# Synchronize two threads to print ordered even and odd numbers in C

Problem

You have two threads, that independently print even and odd values. The goal is to synchronize these threads so as to get a non-decreasing ordered set of numbers and order should preserve natural ordering of numbers. So the output should be 1,2,3,4,5,6,7,8…..

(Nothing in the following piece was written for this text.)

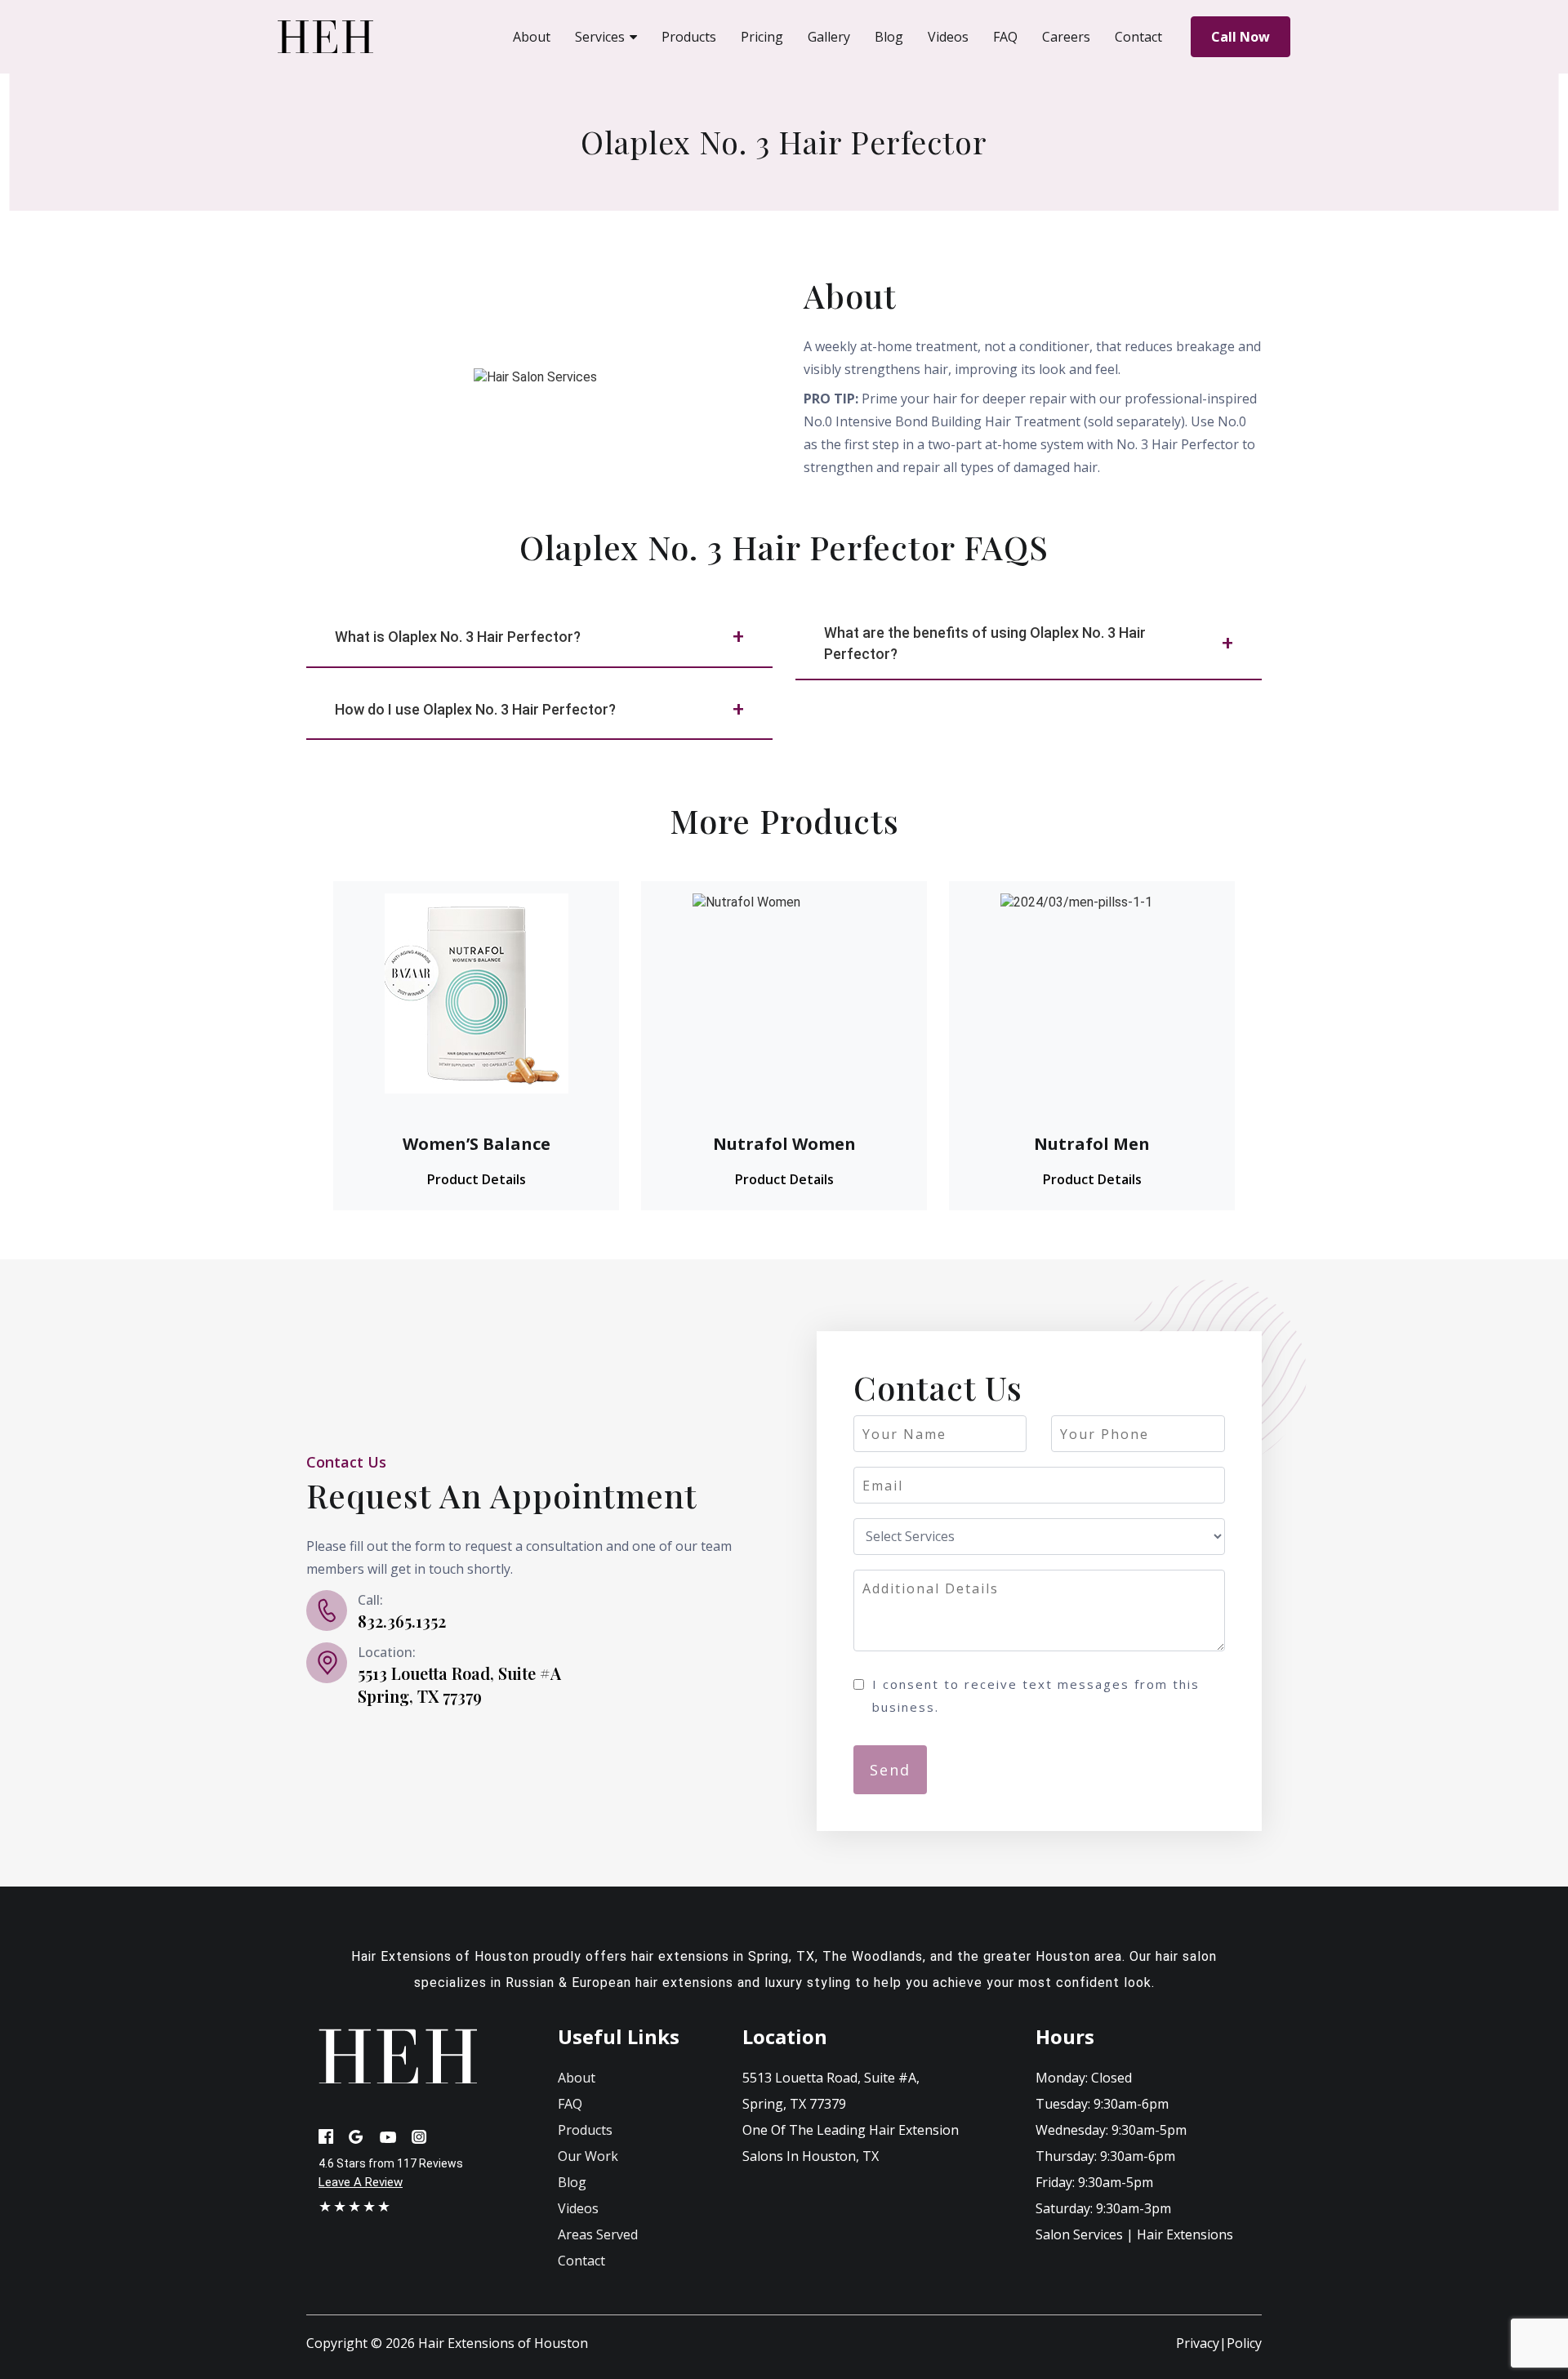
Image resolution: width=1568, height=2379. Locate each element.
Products (585, 2130)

It is an interesting problem and could be solved with a conditional variable.

Solution

Following is C implementation of the solution:

#include "stdio.h"
#include "stdlib.h"
#include "pthread.h"

pthread_mutex_t count_mutex = PTHREAD_MUTEX_INITIALIZER;
pthread_cond_t condition_var = PTHREAD_COND_INITIALIZER;

void *functionCount1(void*);
void *functionCount2(void*);

int count = 0;

#define COUNT_DONE 200

int main()
{
pthread_t thread1, thread2;
pthread_create(&thread1, NULL, functionCount1, NULL);
pthread_create(&thread2, NULL, functionCount2, NULL);
pthread_join(thread1, NULL);
pthread_join(thread2, NULL);

return 0;
}

// Print odd numbers
void *functionCount1(void*)
{
for(;;) {
// Lock mutex and then wait for signal to relase mutex
pthread_mutex_lock( &count_mutex );
if ( count % 2 != 0 ) {
pthread_cond_wait( &condition_var, &count_mutex );
}
count++;
printf("Counter value functionCount1: %d\n",count);
pthread_cond_signal( &condition_var );
if ( count >= COUNT_DONE ) {
pthread_mutex_unlock( &count_mutex );
return(NULL);
}
pthread_mutex_unlock( &count_mutex );
}
}

// print even numbers
void *functionCount2(void*)
{
for(;;) {
// Lock mutex and then wait for signal to release mutex
pthread_mutex_lock( &count_mutex );
if ( count % 2 == 0 ) {
pthread_cond_wait( &condition_var, &count_mutex );
}

count++;

printf("Counter value functionCount2: %d\n",count);
pthread_cond_signal( &condition_var );
if( count >= COUNT_DONE ) {
pthread_mutex_unlock( &count_mutex );
return(NULL);
}
pthread_mutex_unlock( &count_mutex );
}
}

## 7 comments for “Synchronize two threads to print ordered even and odd numbers in C”

1. Durga
December 27, 2013 at 2:53 PM

Hi,

Why do we need the wait/condition here ? I implemented this, and just used a mutex (around a global variable). That works too.

Am I missing something ?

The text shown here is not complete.